Instruction
Give the lines below as a numbered list, leaving out any blank lines.

-- Supplied data start --

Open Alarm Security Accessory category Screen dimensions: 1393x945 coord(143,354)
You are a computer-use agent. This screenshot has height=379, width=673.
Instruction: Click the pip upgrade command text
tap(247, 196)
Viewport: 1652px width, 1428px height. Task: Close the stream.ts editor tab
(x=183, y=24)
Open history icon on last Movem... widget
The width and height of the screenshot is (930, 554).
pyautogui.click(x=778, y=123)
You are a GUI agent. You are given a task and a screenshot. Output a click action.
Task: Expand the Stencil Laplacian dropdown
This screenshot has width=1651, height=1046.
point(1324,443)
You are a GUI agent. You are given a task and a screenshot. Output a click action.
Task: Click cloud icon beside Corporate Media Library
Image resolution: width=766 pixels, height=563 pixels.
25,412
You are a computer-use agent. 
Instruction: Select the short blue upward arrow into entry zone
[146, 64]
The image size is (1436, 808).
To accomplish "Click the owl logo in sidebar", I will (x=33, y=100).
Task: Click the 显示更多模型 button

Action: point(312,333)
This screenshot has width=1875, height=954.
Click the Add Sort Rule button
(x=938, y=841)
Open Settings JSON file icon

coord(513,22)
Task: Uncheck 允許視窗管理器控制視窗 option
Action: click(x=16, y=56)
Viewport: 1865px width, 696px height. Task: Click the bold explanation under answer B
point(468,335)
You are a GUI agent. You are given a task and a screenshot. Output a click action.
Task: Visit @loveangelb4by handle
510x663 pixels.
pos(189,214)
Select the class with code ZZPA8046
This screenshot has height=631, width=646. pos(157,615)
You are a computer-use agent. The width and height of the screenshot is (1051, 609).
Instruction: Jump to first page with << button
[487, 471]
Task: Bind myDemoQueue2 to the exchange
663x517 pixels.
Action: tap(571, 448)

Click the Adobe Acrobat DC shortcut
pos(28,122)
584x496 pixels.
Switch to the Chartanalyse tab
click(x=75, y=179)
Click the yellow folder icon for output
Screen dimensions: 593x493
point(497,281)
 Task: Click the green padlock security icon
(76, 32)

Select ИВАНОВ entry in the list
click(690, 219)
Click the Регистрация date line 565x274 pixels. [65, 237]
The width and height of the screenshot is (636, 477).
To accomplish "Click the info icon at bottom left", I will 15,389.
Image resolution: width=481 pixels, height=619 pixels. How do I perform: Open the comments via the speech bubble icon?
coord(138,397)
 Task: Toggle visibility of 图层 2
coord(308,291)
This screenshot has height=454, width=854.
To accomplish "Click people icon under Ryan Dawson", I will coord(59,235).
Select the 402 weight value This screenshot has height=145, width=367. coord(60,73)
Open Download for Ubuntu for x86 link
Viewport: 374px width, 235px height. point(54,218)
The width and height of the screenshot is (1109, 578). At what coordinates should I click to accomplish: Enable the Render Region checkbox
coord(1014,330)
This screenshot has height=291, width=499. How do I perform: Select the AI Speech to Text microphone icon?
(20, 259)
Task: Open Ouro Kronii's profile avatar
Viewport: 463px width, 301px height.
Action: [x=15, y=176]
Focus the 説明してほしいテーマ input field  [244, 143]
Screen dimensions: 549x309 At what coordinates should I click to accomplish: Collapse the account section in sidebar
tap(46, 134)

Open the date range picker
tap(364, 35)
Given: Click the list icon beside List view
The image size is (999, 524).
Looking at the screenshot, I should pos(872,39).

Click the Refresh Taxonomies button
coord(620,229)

-- Supplied data end --

Result for this task
1. Open Alarm Security Accessory category Screen dimensions: 1393x945 coord(143,354)
2. You are a computer-use agent. This screenshot has height=379, width=673.
3. Instruction: Click the pip upgrade command text
4. tap(247, 196)
5. Viewport: 1652px width, 1428px height. Task: Close the stream.ts editor tab
6. (x=183, y=24)
7. Open history icon on last Movem... widget
8. The width and height of the screenshot is (930, 554).
9. pyautogui.click(x=778, y=123)
10. You are a GUI agent. You are given a task and a screenshot. Output a click action.
11. Task: Expand the Stencil Laplacian dropdown
12. This screenshot has width=1651, height=1046.
13. point(1324,443)
14. You are a GUI agent. You are given a task and a screenshot. Output a click action.
15. Task: Click cloud icon beside Corporate Media Library
16. Image resolution: width=766 pixels, height=563 pixels.
17. 25,412
18. You are a computer-use agent. 
19. Instruction: Select the short blue upward arrow into entry zone
20. [146, 64]
21. The image size is (1436, 808).
22. To accomplish "Click the owl logo in sidebar", I will (x=33, y=100).
23. Task: Click the 显示更多模型 button
24. Action: point(312,333)
25. This screenshot has width=1875, height=954.
26. Click the Add Sort Rule button
27. (x=938, y=841)
28. Open Settings JSON file icon
29. coord(513,22)
30. Task: Uncheck 允許視窗管理器控制視窗 option
31. Action: click(x=16, y=56)
32. Viewport: 1865px width, 696px height. Task: Click the bold explanation under answer B
33. point(468,335)
34. You are a GUI agent. You are given a task and a screenshot. Output a click action.
35. Task: Visit @loveangelb4by handle
36. 510x663 pixels.
37. pos(189,214)
38. Select the class with code ZZPA8046
39. This screenshot has height=631, width=646. pos(157,615)
40. You are a computer-use agent. The width and height of the screenshot is (1051, 609).
41. Instruction: Jump to first page with << button
42. [487, 471]
43. Task: Bind myDemoQueue2 to the exchange
44. 663x517 pixels.
45. Action: tap(571, 448)
46. Click the Adobe Acrobat DC shortcut
47. pos(28,122)
48. 584x496 pixels.
49. Switch to the Chartanalyse tab
50. click(x=75, y=179)
51. Click the yellow folder icon for output
52. Screen dimensions: 593x493
53. point(497,281)
54.  Task: Click the green padlock security icon
55. (76, 32)
56. Select ИВАНОВ entry in the list
57. click(690, 219)
58. Click the Регистрация date line 565x274 pixels. [65, 237]
59. The width and height of the screenshot is (636, 477).
60. To accomplish "Click the info icon at bottom left", I will 15,389.
61. Image resolution: width=481 pixels, height=619 pixels. How do I perform: Open the comments via the speech bubble icon?
62. coord(138,397)
63.  Task: Toggle visibility of 图层 2
64. coord(308,291)
65. This screenshot has height=454, width=854.
66. To accomplish "Click people icon under Ryan Dawson", I will coord(59,235).
67. Select the 402 weight value This screenshot has height=145, width=367. coord(60,73)
68. Open Download for Ubuntu for x86 link
69. Viewport: 374px width, 235px height. point(54,218)
70. The width and height of the screenshot is (1109, 578). At what coordinates should I click to accomplish: Enable the Render Region checkbox
71. coord(1014,330)
72. This screenshot has height=291, width=499. How do I perform: Select the AI Speech to Text microphone icon?
73. (20, 259)
74. Task: Open Ouro Kronii's profile avatar
75. Viewport: 463px width, 301px height.
76. Action: [x=15, y=176]
77. Focus the 説明してほしいテーマ input field  [244, 143]
78. Screen dimensions: 549x309 At what coordinates should I click to accomplish: Collapse the account section in sidebar
79. tap(46, 134)
80. Open the date range picker
81. tap(364, 35)
82. Given: Click the list icon beside List view
83. The image size is (999, 524).
84. Looking at the screenshot, I should pos(872,39).
85. Click the Refresh Taxonomies button
86. coord(620,229)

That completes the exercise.